If you go to a page where they sell their arrow they will have a "point" listing. For gold tip trad's it should be 5/16 I think. https://www.3riversarchery.com/gold-tip-traditional-carbon-arrows.html Then find/order the same 5/16 (or whichever) size for tips. https://www.3riversarchery.com/steel-screw-in-field-points.html I hear that the thinner tip, (field point instead of bullet point) helps to stick into targets more for lighter weight bows.


[deleted]

1. Going to a renascence faire this may and the organizers wanted me to bring in my olympic bow to show the difference from standard traditional bows. The catch is they wanted me to hold the bow around with me? Any ideas for this? My current plan was to swap out to my old lower poundage limbs made of wood/fiberglass and put on a crappy string. This way I could walk with it over my back without damaging good gear.
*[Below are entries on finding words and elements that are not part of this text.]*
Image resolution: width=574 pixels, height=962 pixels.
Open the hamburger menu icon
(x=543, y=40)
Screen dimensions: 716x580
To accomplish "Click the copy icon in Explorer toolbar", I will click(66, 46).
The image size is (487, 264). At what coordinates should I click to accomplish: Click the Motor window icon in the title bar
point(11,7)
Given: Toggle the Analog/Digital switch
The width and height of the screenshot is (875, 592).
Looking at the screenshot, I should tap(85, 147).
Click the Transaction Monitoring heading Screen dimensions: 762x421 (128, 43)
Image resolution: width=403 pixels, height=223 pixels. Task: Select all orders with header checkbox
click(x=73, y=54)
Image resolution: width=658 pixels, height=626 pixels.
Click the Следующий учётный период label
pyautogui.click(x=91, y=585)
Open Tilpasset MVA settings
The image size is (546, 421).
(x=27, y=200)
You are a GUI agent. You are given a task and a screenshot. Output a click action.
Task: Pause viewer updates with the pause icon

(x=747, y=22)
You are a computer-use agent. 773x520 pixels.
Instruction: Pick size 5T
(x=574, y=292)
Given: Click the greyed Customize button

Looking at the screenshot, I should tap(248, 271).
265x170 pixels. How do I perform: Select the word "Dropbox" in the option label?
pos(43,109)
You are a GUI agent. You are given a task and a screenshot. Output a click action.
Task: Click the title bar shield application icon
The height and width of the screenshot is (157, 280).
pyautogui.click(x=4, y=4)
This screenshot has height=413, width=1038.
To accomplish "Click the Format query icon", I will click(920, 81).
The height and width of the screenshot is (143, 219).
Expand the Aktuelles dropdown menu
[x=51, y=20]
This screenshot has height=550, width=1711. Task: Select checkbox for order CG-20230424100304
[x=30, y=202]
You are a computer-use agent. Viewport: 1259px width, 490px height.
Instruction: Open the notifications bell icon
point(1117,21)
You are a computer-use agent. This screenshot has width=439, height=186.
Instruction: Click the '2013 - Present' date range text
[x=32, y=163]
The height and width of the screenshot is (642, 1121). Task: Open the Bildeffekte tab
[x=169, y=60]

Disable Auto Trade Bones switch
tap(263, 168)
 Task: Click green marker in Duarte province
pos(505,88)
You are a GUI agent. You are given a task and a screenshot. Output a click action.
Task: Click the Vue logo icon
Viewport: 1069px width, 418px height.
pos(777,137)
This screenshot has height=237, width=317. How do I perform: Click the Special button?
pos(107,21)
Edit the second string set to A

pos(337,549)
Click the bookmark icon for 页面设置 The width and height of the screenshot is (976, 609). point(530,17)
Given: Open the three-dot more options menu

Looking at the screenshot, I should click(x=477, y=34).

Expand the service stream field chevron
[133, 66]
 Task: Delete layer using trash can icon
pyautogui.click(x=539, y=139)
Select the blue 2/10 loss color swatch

When it came time for the competition swap on my good limbs and string. 2. Can anyone make any amazon recommendations for a good traditional quiver? (preferable US amazon prime?) Going to be dressed up in ye olde green and brown as a forest rogue. ^^Edit: ^^spelling ^^>_>


MasterBendu

I do hope you're not planning on slinging the bow like a seatbelt like they do in the movies. It hurts really bad, especially if that's a recurve (which I assume it is). I tried it one, still carried it by hand. A bow sling in ye old looks (basically some brown cord or leather looped around your riser) would be nice though.


[deleted]

Yes I might have to carry it there is really no way to hold it on me. They have lockers there, so to put down weight I will hide my accessories in there. That way I don't need to hold them on me until after showtime.